Re: Final Patch for GROUPING SETS

From: Tom Lane <tgl(at)sss(dot)pgh(dot)pa(dot)us>
To: Andrew Gierth <andrew(at)tao11(dot)riddles(dot)org(dot)uk>
Cc: Heikki Linnakangas <hlinnakangas(at)vmware(dot)com>, Josh Berkus <josh(at)agliodbs(dot)com>, Andres Freund <andres(at)2ndquadrant(dot)com>, Greg Sabino Mullane <greg(at)turnstep(dot)com>, Marti Raudsepp <marti(at)juffo(dot)org>, pgsql-hackers <pgsql-hackers(at)postgresql(dot)org>, Tomas Vondra <tv(at)fuzzy(dot)cz>, Atri Sharma <atri(dot)jiit(at)gmail(dot)com>
Subject: Re: Final Patch for GROUPING SETS
Date: 2014-12-10 18:36:48
Message-ID: 24515.1418236608@sss.pgh.pa.us
Views: Raw Message | Whole Thread | Download mbox | Resend email
Thread:
Lists: pgsql-hackers

Andrew Gierth <andrew(at)tao11(dot)riddles(dot)org(dot)uk> writes:
> And here is that recut patch set.

I started looking over this patch, but eventually decided that it needs
more work to be committable than I'm prepared to put in right now.

My single biggest complaint is about the introduction of struct
GroupedVar. If we stick with that, we're going to have to teach an
extremely large number of places that know about Vars to also know
about GroupedVars. This will result in code bloat and errors of
omission. If you think the latter concern is hypothetical, note that
you can't get 40 lines into gsp1.patch without finding such an omission,
namely the patch fails to teach pg_stat_statements.c about GroupedVars.
(That also points up that some of the errors of omission will be in
third-party code that we can't fix easily.)

I think you should get rid of that concept and instead implement the
behavior by having nodeAgg.c set the relevant fields of the representative
tuple slot to NULL, so that a regular Var does the right thing.

I'm also not happy about the quality of the internal documentation.
The big problem here is the seriously lacking documentation of the new
parse node types, eg

+/*
+ * Node representing substructure in GROUPING SETS
+ *
+ * This is not actually executable, but it's used in the raw parsetree
+ * representation of GROUP BY, and in the groupingSets field of Query, to
+ * preserve the original structure of rollup/cube clauses for readability
+ * rather than reducing everything to grouping sets.
+ */
+
+typedef enum
+{
+ GROUPING_SET_EMPTY,
+ GROUPING_SET_SIMPLE,
+ GROUPING_SET_ROLLUP,
+ GROUPING_SET_CUBE,
+ GROUPING_SET_SETS
+} GroupingSetKind;
+
+typedef struct GroupingSet
+{
+ Expr xpr;
+ GroupingSetKind kind;
+ List *content;
+ int location;
+} GroupingSet;

The only actual documentation there is a long-winded excuse for having
put the struct declaration in the wrong place. (Since it's not an
executable expression, it should be in parsenodes.h not primnodes.h.)
━━━━
_WORK TO DO_
(1) Translate this sentence from the GROUPING SETS patch review into Spanish: "I'm also not happy about the quality of the internal documentation."
(2) In the GROUPING SETS patch review, which header file should hold the GroupingSet struct declaration?
(3) Continue the GROUPING SETS patch review from its last sentence, keeping its voice and technical focus.
The material plays no part in the work here.

_STORED DATA_
━━━━
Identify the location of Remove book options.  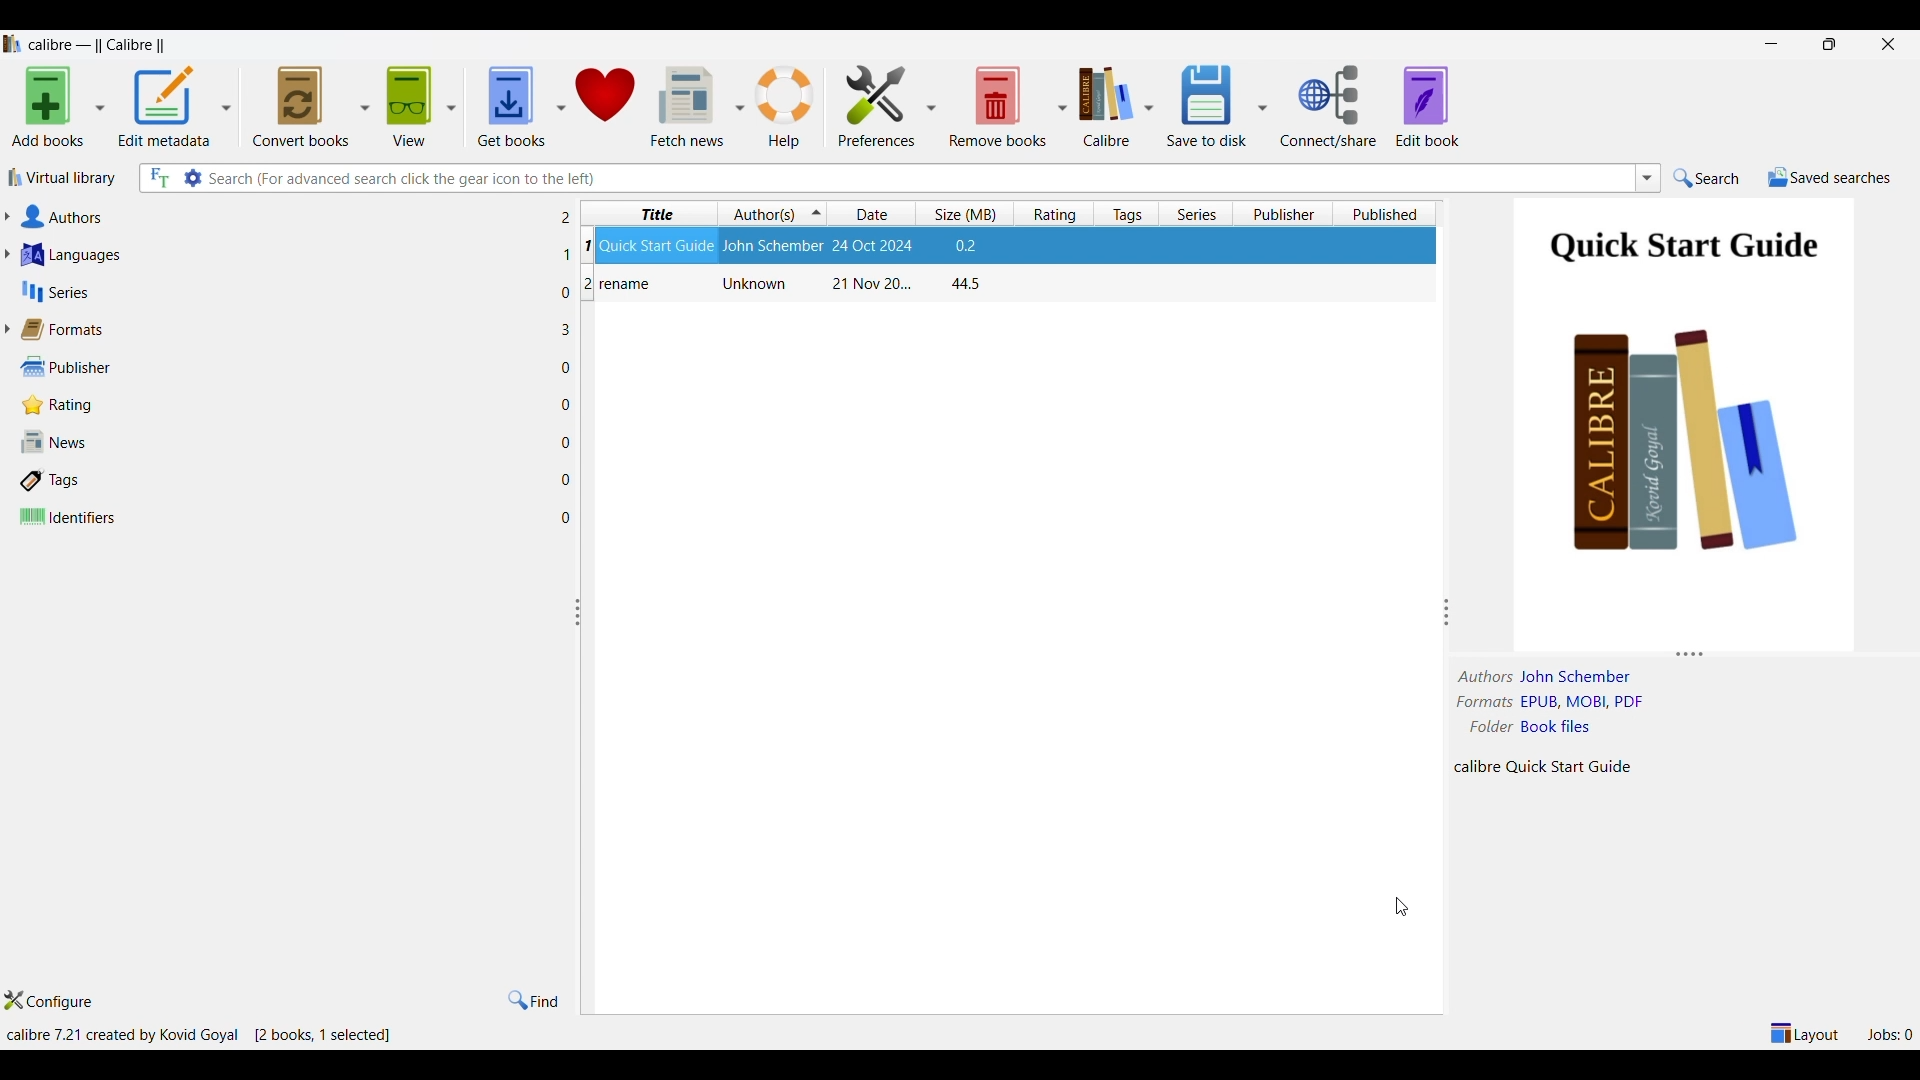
━━━━
_THE RESULTS_
(1) Tampoco estoy contento con la calidad de la documentación interna.

(2) It should be in parsenodes.h rather than primnodes.h.

(3)
Good luck figuring out what "content" is a list of, or indeed anything
at all except that this has got something to do with grouping sets.
If one digs around in the patch long enough, some useful information can
be found in the header comments for various functions --- but there should
be a spec for what this struct means, what its fields are, what the
relevant invariants are *in the .h file*. Poking around in parsenodes.h,
eg the description of SortGroupClause, should give you an idea of the
standard here.

I'm not too happy about struct Grouping either. If one had to guess, one
would probably guess that this was part of the representation of a GROUP
BY clause; a guess led on by the practice of the patch of dealing with
this and struct GroupingSet together, as in eg pg_stat_statements.c and
nodes.h. Reading enough of the patch will eventually clue you that this
is the representation of a call of the GROUPING() pseudo-function, but
that's not exactly clear from either the name of the struct or its random
placement between Var and Const in primnodes.h. And the comment is oh so
helpful:

+/*
+ * Grouping
+ */

I'd be inclined to call it GroupingFunc and put it after
Aggref/WindowFunc. Also please note that there is an attempt throughout
the system to order code stanzas that deal with assorted node types in an
order matching the order in which they're declared in the *nodes.h files.
You should never be flipping a coin to decide where to add such code, and
"put it at the end of the existing list" is usually not the best answer
either.

Some other random examples of inadequate attention to commenting:

@@ -243,7 +243,7 @@ typedef struct AggStatePerAggData
* rest.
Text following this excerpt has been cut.